Itulah apa yang dia katakan sebelum menjauhkan diri dari tunangannya Flora. Hari-hari ini, Hiroaki selalu bersama dengan Roanna. Tahanan rumahnya telah dicabut, jadi dia bisa pergi ke Kerajaan Galarc bersama mereka, tetapi bahkan sekarang dia telah mengurung dirinya di ruangan lain sendirian dengan Roanna.
Ada batasan untuk apa yang bisa dimaafkan, bahkan untuk seorang Hero. Mengampuni tindakan yang tak termaafkan hanya akan merusak kepribadian Hiroaki, jadi dia harus mempelajari perbedaan ini sebelum dia akhirnya membuat lebih banyak musuh.
Itulah kebenaran sederhana yang Christina ingin katakan padanya. Namun bahkan sesuatu yang begitu sederhana seperti itu tetaplah sulit. Dia telah mencoba menjelaskan berbagai hal secermat mungkin, seperti dengan memberikan contoh nyata, tetapi kata-katanya sepertinya tidak tersampaikan ke Hiroaki. Mungkin perkataannya hanyalah gangguan yang tidak diundang baginya. Dia mungkin tidak memiliki ketertarikan untuk melakukannya sejak awal.
[ Tidak ada yang bisa aku lakukan untuk itu..... ]
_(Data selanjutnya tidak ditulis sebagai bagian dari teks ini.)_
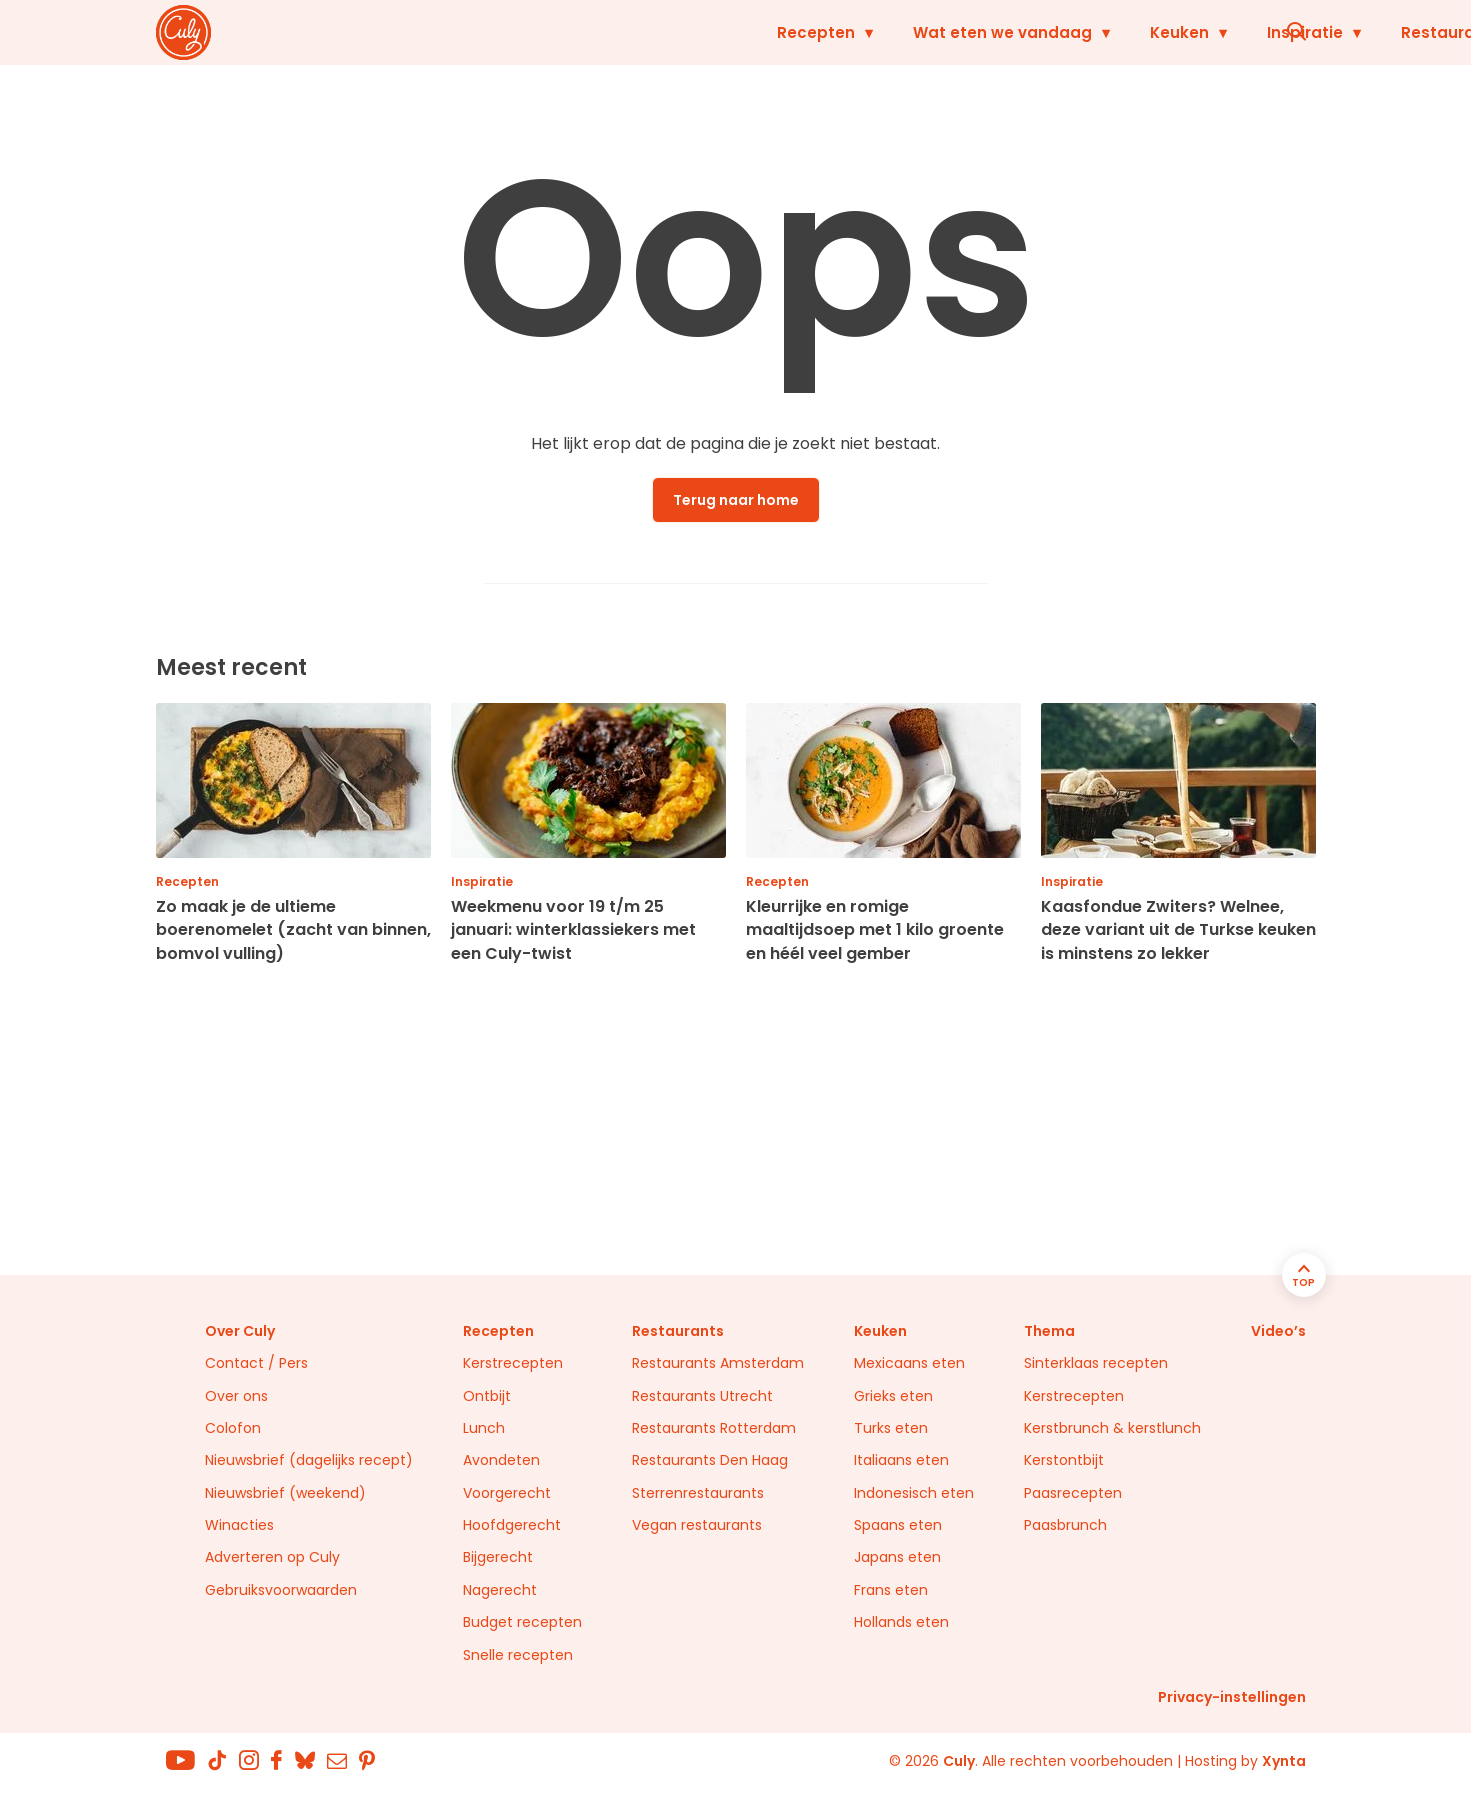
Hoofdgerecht (512, 1525)
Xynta (1284, 1761)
Christina menghela napas dengan lesu.
"Permisi."
Pintu terbuka tanpa suara ketukan.
"Dasar kurang ajar! Beraninya kau mengganggu Christina-sama dan Flora-sama?!"
Vanessa secara refleks menjadi marah, meraih pedang yang masih tersarung di pinggangnya. Masuk ke ruangan seorang bangsawan tanpa mengetuk lebih dari sekadar hal yang sangat tidak sopan.
"Ya, aku tahu itu."
Kata orang yang masuk dengan tidak memedulikannya.
Selain itu, ada dua orang lagi datang menerobos di belakangnya. Mereka bertiga mengenakan jubah hitam dengan topeng kain, sehingga wajah mereka tidak terlihat.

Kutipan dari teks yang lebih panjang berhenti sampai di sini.